LLM Quantization & Low-Precision Simulator

Model what dropping an LLM to 8-bit or 4-bit actually buys — and costs — then run it: the simulation executes on the ChipFoundryServices compute pool. Lowering the precision of weights, activations and the KV-cache shrinks the footprint (bytes fall linearly with bit-width, plus a per-group scale overhead of 16 / group_size effective bits), and because decode is memory-bound, fewer bytes read per token means more tokens/s. Compute (matmul) only speeds up when both MAC operands are narrow — FP8/INT8 ≈ 2×, INT4 ≈ 4× the FP16 rate — so weight-only schemes like W4A16 win on bandwidth, not on math. The cost is numerical noise: uniform quantization gives a signal-to-quantization-noise ratio SQNR ≈ 6.02·bits + 1.76 − 20·log₁₀(crest), where a coarse group size (per-tensor) and activation/KV outliers widen the range each scale must cover and erode accuracy. The node returns the compression ratio, decode speed-up, per-source SQNR, the dominant error source and a quality-retention estimate — the same W-A-KV bit-width and grouping trade-offs that decide whether post-training quantization is near-lossless or needs QAT. Reduced-order educational model. See also the KV-cache, HBM bandwidth, 3D-parallelism, training-memory, power & thermal, systolic array, transistor I-V, thermal, interconnect RC, die-yield, 6T SRAM, CMP planarization and lithography simulators and the compute-pool status.

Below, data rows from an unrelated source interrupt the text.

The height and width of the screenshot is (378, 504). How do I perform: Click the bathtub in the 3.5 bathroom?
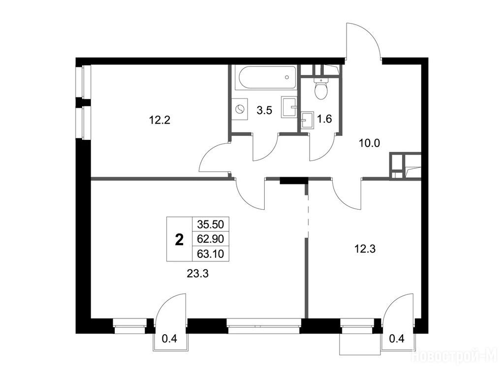(265, 77)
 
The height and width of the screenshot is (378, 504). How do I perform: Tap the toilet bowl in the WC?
(321, 89)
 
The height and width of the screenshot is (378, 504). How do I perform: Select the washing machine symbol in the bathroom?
(240, 110)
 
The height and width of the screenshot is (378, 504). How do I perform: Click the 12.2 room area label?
(159, 120)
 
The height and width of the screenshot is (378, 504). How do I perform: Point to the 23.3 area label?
(198, 274)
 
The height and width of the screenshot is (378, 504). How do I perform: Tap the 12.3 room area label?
(365, 249)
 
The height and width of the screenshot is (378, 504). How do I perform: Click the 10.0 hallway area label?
(369, 143)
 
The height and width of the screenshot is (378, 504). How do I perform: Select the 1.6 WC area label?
(324, 119)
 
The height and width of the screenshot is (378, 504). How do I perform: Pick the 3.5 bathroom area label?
(264, 111)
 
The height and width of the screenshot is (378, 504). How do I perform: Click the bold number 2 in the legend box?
(179, 240)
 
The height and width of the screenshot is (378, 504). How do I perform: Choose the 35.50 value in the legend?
(211, 224)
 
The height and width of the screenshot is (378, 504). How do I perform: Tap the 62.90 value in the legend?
(211, 239)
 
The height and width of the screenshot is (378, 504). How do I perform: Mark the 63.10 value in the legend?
(211, 254)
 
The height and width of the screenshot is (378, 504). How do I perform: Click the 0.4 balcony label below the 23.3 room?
(170, 339)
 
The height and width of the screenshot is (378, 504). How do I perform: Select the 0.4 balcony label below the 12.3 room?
(397, 339)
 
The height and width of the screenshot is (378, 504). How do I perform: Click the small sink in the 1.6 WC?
(307, 120)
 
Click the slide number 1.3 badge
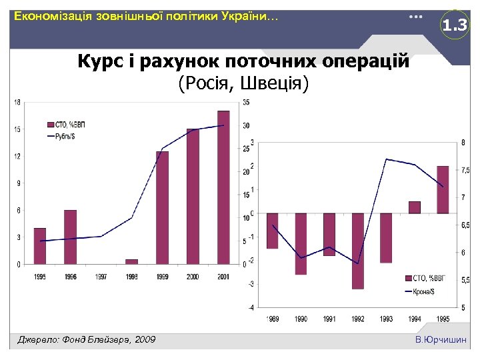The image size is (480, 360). point(455,26)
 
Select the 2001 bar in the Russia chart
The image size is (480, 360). point(223,187)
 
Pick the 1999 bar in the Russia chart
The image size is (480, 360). point(162,207)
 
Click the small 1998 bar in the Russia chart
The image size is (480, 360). point(131,261)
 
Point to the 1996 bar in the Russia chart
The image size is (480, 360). point(71,237)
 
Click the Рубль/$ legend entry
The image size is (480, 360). point(64,136)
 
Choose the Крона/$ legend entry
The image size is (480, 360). point(422,291)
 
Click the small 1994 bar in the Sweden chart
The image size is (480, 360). point(415,207)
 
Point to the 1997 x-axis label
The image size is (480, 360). point(101,277)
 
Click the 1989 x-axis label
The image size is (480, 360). point(273,319)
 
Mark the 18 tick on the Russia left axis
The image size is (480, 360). point(17,102)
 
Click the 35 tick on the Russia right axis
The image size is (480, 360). point(247,102)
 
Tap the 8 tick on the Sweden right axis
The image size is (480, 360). point(463,142)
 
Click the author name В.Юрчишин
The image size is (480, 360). point(441,340)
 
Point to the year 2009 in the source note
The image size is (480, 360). point(144,340)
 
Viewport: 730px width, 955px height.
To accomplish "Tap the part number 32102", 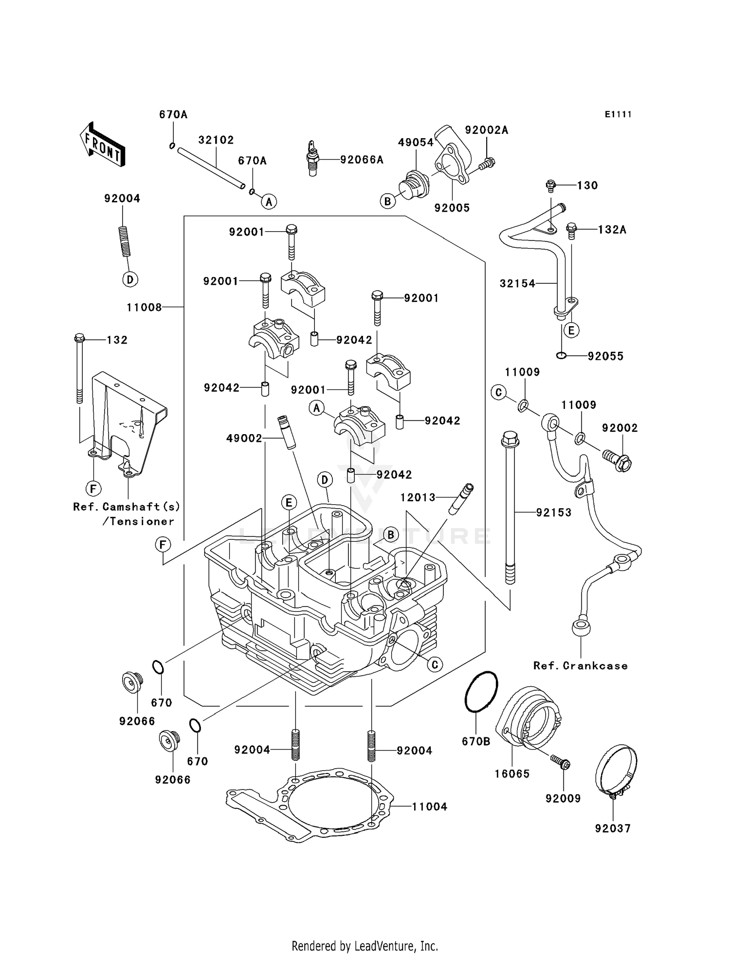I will click(x=216, y=140).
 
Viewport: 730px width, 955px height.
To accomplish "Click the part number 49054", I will click(x=415, y=143).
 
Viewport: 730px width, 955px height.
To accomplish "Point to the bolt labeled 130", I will click(x=551, y=185).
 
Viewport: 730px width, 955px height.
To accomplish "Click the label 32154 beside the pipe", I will click(x=517, y=283).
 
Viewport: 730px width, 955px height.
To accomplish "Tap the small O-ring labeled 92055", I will click(x=561, y=356).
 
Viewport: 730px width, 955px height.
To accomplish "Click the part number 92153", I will click(x=553, y=513).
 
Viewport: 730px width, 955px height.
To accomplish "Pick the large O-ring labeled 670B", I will click(x=482, y=691).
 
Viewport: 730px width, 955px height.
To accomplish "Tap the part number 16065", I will click(x=512, y=773).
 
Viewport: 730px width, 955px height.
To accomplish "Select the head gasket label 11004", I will click(x=429, y=807).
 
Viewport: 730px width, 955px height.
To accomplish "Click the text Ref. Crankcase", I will click(x=580, y=666).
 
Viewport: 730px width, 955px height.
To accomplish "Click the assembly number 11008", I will click(x=144, y=308).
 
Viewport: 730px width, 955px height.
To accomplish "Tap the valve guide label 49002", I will click(x=244, y=439).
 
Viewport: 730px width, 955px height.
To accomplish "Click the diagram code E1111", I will click(x=618, y=114).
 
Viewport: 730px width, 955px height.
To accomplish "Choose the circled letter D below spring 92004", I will click(x=130, y=279).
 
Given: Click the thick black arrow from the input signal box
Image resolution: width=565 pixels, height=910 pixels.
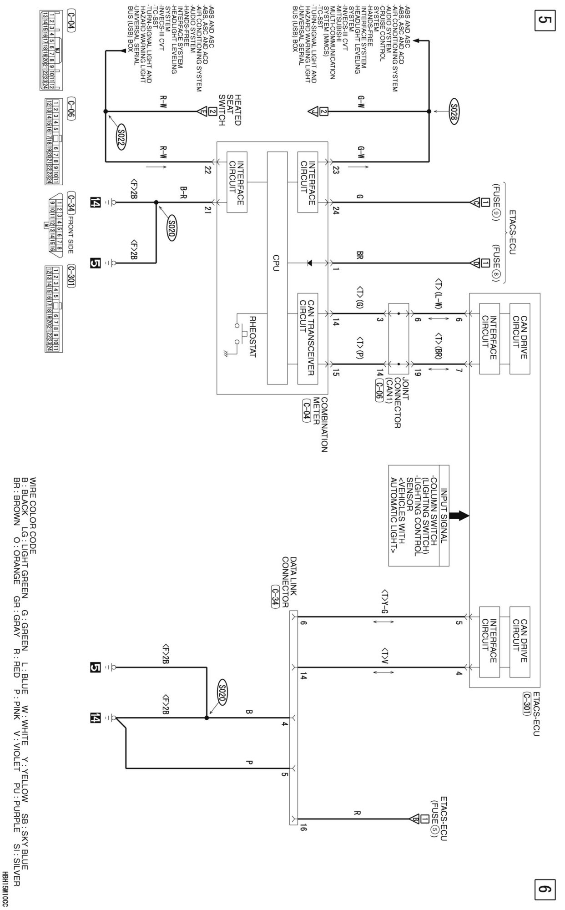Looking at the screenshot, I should coord(459,516).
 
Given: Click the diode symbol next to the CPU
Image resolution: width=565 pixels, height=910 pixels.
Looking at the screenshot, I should coord(311,263).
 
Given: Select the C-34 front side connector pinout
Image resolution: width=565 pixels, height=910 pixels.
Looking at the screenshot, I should coord(59,214).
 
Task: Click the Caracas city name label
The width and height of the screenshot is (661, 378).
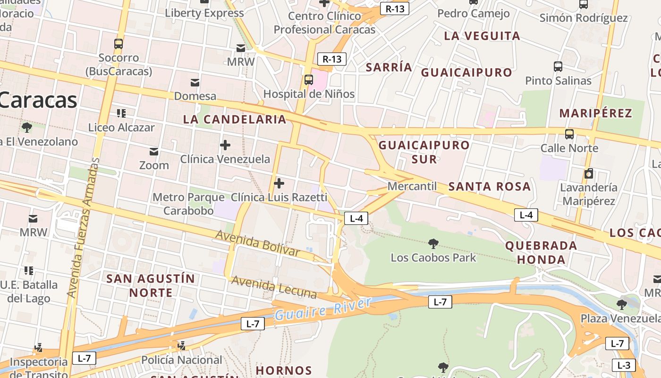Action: click(x=38, y=100)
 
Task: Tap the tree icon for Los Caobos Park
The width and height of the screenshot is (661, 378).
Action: click(x=433, y=244)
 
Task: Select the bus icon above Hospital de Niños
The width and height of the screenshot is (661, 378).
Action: click(x=308, y=79)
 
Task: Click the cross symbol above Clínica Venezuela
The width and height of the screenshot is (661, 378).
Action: click(x=225, y=145)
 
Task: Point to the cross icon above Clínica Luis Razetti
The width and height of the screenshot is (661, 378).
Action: click(x=279, y=183)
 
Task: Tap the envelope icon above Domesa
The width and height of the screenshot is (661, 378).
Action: click(x=195, y=83)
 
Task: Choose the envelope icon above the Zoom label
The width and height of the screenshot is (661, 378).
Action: click(x=154, y=151)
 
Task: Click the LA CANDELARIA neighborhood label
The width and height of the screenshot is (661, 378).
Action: click(x=235, y=120)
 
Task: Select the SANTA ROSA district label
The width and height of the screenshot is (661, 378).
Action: click(x=489, y=187)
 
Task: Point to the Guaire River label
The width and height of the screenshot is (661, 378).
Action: click(x=323, y=309)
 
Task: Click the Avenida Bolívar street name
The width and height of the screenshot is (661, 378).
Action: click(x=257, y=243)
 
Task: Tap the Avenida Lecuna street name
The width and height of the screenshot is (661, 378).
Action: click(x=274, y=287)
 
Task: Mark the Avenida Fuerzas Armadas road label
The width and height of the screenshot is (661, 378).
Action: click(x=83, y=227)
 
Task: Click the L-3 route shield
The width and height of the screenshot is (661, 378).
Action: click(x=624, y=365)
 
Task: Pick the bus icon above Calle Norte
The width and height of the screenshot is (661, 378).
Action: click(x=569, y=134)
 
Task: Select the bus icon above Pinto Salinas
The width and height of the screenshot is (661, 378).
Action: click(x=558, y=66)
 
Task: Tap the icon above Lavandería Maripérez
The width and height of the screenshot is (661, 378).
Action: click(x=588, y=173)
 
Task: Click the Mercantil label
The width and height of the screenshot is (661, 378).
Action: click(x=412, y=186)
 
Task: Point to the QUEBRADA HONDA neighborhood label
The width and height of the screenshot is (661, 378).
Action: click(x=541, y=252)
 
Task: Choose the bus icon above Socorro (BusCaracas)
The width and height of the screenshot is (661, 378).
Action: click(x=119, y=44)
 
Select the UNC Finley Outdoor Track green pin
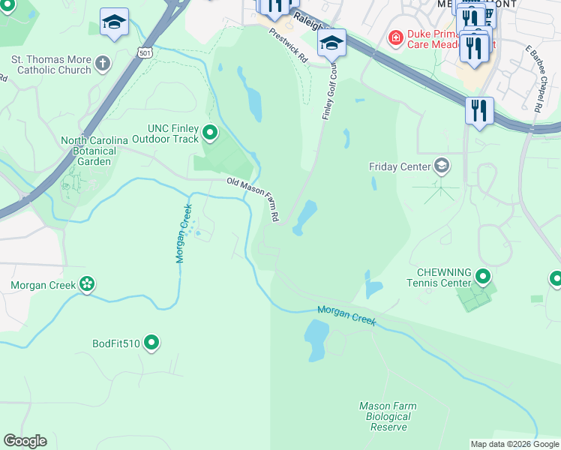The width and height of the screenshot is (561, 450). click(x=211, y=134)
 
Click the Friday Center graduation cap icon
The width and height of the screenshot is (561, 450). click(x=442, y=166)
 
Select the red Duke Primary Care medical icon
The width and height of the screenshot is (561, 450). click(x=394, y=37)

INT8 · W8A8 INT4 weight-only · W4A16 W4A4 · aggressive INT4 · per-tensor
Quality retention vs weight precision — a uniform-quantization SQNR proxy. Accuracy holds near 100 % down to 8-bit, then falls off a knee below ~4-bit as quantization noise swamps the signal. The dashed line is full precision, the amber line the ~90 % usable floor, and the marker (●) is your current setting
Left: decode throughput vs weight precision — decode is memory-bound, so fewer bits per weight means fewer bytes read per token and more tokens/s. Right: the memory footprint — quantized weights and KV-cache as a share of the FP16 total; ◂ marks the larger term
Developer API — same simulation over HTTP (load-balanced across the pool):
curl -X POST https://www.chipfoundryservices.com/edge/quantization \
  -H "Content-Type: application/json" \
  -d '{"model_params_b":70,"weight_bits":4,"activation_bits":16,"kv_bits":16,
       "group_size":128,"batch_size":32,"seq_length":4096,"hidden_dim":8192,
       "num_layers":80,"hbm_bandwidth_gb_s":3350,"compute_tops_fp16":990}'
Returns JSON with outputs (format, effective_weight_bits, scale_overhead_percent, weight_gb, kv_cache_gb, total_gb, fp16_total_gb, memory_reduction_x, decode_tokens_s, fp16_decode_tokens_s, decode_speedup_x, compute_speedup_x, decode_bottleneck, sqnr_weight_db, sqnr_activation_db, sqnr_kv_db, min_sqnr_db, quant_error_percent, accuracy_retention_percent, error_source, verdict), the full profile (48-point acc_vs_bits accuracy-vs-precision and tps_vs_bits decode-throughput sweeps, plus weight_gb, kv_gb, total_gb, fp16_total_gb, retention_percent, decode_tokens_s, weight_bits, group_size), the serving node, and compute_ms. Endpoint aliases /edge/quant, /edge/precision, /edge/int8, /edge/int4, /edge/fp8, /edge/lowbit.